-------- Texto mostrado --------
Pero la Inquisición ha vuelto y los artistas, una vez más, estamos en el punto de mira. ¿Nuestro delito? Darle herramientas al pueblo para que fortalezca el juicio crítico y la capacidad de reflexión. Dicho de otro modo: nos temen porque sabemos enseñarle a la gente cómo sacar sus propias conclusiones sin necesidad de que recurran al magisterio superior de nadie que dirija su pensamiento. Y eso, directamente, dinamita la idea de poder. Pues, ¿cómo dirigir a un pueblo rebelde y sublevado que ha aprendido a pensar por sí mismo?
Nuestro reto, el de los artistas, es claro: tenemos que desenredar el entramado que los opresores han construido a nuestro alrededor con el propósito de seguir ocultándonos la verdad. Pero, ¿cómo encontrar el eje en medio de la imparable revolución tecnológica (Internet), el abrumador negacionismo (“el holocausto no existió”), el cambio climático (GEI), los cryptobros (la fiebre de los bitcoins), la gentrificación (Airb’n’b), el rechazo de la evolución biológica (“Darwin estaba equivocado”), el regreso del fascismo (Vox/PP), las aerolíneas de bajo coste (Ryanair), una pandemia mundial (Covid), un genocidio en vivo y en directo (Gaza), la democratización de la cirugía estética (bótox y otros retoques), la banalización de la política (Isabel Díaz Ayuso), la Inteligencia Artificial (IA), el teletrabajo, TikTok, el terraplanismo, los influencers, la globalización, Ana Rosa Quintana y un presidente de los EEUU (Trump) que parece un muñeco de South Park al que le han pintado la cara con una bolsa de Cheetos?
-------- Registros de datos --------
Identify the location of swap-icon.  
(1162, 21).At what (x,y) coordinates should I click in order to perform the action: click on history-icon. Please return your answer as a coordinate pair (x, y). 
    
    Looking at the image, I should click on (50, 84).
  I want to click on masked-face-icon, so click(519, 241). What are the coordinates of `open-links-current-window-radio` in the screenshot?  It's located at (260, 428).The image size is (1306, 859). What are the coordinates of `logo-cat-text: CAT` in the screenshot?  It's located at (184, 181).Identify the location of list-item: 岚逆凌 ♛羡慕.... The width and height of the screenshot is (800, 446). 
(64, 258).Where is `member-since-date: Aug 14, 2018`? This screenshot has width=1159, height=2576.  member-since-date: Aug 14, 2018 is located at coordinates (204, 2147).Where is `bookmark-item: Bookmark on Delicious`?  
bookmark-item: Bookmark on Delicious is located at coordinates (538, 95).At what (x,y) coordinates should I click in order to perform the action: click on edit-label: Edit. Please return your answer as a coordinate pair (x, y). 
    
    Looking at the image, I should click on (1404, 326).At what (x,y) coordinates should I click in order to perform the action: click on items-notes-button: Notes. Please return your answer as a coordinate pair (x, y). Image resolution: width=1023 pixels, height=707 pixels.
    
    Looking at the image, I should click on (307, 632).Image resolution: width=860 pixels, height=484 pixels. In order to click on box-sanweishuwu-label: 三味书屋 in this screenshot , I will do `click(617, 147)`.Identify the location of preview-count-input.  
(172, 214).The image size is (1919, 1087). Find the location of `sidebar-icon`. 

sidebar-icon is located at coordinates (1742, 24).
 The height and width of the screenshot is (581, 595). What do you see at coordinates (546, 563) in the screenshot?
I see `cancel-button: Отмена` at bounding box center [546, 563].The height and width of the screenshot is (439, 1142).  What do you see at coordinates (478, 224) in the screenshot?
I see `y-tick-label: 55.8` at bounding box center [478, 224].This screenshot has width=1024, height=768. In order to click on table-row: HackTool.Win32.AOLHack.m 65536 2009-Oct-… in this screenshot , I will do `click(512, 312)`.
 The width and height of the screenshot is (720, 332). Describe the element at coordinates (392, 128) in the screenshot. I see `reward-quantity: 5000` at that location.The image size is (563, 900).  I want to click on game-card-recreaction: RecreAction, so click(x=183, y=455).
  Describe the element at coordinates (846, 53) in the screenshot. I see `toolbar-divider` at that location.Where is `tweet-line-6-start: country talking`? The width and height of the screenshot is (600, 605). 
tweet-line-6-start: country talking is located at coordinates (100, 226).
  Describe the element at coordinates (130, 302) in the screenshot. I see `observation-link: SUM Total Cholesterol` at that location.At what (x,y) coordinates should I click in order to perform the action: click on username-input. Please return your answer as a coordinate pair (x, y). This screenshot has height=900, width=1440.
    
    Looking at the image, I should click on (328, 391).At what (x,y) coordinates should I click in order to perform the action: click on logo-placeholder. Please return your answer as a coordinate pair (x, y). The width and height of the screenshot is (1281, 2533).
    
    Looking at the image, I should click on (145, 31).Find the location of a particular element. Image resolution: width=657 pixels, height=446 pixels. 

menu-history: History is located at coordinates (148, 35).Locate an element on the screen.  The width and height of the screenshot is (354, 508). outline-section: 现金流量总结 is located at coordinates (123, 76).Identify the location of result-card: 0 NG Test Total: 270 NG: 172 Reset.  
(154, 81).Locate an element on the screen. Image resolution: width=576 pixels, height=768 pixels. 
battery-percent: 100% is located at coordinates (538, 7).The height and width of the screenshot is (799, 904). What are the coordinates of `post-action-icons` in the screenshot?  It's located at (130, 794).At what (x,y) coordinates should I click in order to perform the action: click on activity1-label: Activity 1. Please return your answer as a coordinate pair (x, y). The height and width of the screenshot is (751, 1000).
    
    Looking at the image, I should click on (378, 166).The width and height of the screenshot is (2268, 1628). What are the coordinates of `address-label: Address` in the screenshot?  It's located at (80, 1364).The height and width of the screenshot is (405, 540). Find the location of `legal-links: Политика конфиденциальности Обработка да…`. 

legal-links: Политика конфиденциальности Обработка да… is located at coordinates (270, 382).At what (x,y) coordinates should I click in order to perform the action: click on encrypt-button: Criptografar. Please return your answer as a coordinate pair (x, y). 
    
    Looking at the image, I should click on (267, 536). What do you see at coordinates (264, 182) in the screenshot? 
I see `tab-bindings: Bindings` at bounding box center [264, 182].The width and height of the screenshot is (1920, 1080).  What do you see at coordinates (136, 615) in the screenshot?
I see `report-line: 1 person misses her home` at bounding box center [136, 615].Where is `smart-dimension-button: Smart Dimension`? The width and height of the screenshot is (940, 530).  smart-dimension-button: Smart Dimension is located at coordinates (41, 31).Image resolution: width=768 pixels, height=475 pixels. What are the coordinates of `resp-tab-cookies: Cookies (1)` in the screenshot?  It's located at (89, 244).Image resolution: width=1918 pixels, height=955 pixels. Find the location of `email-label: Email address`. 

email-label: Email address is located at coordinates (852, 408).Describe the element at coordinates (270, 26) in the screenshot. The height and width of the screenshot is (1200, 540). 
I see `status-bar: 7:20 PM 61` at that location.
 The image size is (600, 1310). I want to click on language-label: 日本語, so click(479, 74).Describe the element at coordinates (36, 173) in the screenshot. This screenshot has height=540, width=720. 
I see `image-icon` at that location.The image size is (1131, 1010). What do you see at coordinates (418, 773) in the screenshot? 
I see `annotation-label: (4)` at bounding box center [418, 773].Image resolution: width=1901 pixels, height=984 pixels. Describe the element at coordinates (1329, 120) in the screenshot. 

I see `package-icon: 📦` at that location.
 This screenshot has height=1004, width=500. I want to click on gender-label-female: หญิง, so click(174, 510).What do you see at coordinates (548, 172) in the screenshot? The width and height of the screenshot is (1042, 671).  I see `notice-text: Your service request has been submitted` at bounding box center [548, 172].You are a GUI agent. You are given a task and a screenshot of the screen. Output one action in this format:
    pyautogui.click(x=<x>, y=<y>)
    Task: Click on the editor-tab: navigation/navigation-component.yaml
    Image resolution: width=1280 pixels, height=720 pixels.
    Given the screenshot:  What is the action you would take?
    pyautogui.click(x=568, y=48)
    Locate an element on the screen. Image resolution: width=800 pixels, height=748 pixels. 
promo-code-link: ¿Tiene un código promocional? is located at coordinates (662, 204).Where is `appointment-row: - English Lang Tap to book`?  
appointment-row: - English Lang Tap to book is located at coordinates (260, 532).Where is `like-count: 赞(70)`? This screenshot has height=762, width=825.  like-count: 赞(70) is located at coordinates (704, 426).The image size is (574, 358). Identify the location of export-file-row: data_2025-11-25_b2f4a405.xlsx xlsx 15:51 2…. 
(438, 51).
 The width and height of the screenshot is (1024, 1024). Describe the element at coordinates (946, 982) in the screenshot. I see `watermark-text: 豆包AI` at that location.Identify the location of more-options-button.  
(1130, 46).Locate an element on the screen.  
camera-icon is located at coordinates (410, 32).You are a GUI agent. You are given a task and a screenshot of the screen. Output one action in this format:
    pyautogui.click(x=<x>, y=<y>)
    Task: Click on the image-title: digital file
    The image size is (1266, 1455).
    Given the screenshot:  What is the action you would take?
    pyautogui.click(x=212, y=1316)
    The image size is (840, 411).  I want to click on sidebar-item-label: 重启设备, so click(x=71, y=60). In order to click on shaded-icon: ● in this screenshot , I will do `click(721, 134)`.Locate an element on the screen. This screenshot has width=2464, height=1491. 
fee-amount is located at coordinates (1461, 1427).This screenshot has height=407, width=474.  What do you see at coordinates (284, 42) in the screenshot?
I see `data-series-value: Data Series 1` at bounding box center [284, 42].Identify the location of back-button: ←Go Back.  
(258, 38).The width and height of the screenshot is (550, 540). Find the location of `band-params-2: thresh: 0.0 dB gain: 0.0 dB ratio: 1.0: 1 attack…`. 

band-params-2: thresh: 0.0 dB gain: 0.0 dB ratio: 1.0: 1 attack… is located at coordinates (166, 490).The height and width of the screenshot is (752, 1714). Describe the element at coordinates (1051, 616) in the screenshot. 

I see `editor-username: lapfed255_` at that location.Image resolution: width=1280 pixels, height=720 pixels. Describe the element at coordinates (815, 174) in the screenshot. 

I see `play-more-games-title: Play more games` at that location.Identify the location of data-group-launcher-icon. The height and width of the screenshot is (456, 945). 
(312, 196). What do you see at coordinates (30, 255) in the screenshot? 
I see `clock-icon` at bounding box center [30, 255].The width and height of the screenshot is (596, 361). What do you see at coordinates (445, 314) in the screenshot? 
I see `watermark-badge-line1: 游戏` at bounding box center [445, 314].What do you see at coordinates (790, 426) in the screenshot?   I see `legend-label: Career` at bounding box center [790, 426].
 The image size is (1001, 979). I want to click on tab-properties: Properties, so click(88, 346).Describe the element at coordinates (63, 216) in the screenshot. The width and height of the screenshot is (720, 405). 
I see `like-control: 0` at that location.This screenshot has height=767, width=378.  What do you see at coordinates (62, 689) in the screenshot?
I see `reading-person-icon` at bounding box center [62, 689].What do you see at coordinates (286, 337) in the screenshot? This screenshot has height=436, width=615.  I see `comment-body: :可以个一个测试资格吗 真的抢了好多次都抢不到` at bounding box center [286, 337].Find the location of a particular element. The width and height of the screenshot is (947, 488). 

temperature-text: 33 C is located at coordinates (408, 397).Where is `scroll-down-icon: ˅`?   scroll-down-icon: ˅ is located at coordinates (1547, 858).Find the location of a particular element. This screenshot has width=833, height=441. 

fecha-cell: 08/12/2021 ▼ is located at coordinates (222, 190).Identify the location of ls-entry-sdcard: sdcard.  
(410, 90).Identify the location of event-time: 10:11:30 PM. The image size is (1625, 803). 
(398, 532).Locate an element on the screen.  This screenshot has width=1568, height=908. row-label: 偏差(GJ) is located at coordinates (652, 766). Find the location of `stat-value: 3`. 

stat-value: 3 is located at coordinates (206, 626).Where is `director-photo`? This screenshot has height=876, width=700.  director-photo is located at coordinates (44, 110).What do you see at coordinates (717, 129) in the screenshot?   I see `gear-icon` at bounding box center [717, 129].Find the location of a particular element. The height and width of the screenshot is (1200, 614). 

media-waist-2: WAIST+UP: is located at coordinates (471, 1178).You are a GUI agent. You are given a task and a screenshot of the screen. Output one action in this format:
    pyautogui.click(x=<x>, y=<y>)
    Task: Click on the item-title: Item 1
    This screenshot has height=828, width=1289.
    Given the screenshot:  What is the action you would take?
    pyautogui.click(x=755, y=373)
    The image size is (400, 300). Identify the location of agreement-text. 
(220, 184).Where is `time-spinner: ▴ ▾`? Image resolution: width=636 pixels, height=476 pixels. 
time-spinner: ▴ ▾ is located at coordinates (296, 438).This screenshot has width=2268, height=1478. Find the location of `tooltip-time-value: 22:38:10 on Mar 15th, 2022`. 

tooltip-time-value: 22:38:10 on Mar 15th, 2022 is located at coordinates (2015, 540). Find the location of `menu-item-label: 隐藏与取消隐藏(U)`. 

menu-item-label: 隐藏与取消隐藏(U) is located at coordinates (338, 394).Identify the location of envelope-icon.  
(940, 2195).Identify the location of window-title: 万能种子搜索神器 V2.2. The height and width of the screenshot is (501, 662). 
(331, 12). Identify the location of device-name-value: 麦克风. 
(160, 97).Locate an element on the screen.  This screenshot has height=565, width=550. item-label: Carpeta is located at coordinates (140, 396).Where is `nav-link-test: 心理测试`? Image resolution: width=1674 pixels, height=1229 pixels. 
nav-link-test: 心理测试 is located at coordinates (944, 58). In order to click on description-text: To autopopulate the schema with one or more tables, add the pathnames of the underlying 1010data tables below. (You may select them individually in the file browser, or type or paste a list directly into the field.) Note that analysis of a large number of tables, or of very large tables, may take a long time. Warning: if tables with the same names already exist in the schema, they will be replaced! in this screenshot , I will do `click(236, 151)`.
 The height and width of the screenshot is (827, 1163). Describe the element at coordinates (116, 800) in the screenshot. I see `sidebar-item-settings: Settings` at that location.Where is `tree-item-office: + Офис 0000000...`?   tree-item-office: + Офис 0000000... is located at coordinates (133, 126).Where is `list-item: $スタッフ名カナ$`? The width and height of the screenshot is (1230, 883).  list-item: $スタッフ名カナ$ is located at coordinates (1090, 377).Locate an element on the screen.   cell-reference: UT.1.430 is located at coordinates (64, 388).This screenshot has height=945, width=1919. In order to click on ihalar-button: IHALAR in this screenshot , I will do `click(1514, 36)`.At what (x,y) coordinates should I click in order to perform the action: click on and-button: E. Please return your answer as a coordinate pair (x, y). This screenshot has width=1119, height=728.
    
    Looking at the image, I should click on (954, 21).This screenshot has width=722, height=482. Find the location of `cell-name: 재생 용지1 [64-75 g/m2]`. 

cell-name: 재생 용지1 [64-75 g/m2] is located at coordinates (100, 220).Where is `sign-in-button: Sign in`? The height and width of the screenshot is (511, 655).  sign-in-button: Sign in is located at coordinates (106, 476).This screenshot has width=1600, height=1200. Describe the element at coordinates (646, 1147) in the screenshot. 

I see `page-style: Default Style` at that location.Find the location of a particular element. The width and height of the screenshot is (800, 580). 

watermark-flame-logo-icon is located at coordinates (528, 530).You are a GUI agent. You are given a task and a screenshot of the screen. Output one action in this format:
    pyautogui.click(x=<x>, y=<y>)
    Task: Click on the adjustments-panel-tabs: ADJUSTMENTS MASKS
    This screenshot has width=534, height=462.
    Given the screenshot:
--------
◆ Actividad 1 ◆
En el segundo párrafo del texto hay una larga enumeración. Anota todos sus elementos que no llevan nada entre paréntesis.
◆ Actividad 2 ◆
¿Por qué le temen a los artistas, según el texto? Explícalo en una a tres oraciones.

◆ Respuesta 1 ◆
el teletrabajo, TikTok, el terraplanismo, los influencers, la globalización, Ana Rosa Quintana

◆ Respuesta 2 ◆
Les temen porque saben enseñar a la gente a sacar sus propias conclusiones sin depender de nadie que dirija su pensamiento. Eso dinamita la idea de poder, porque no se puede dirigir a un pueblo que ha aprendido a pensar por sí mismo.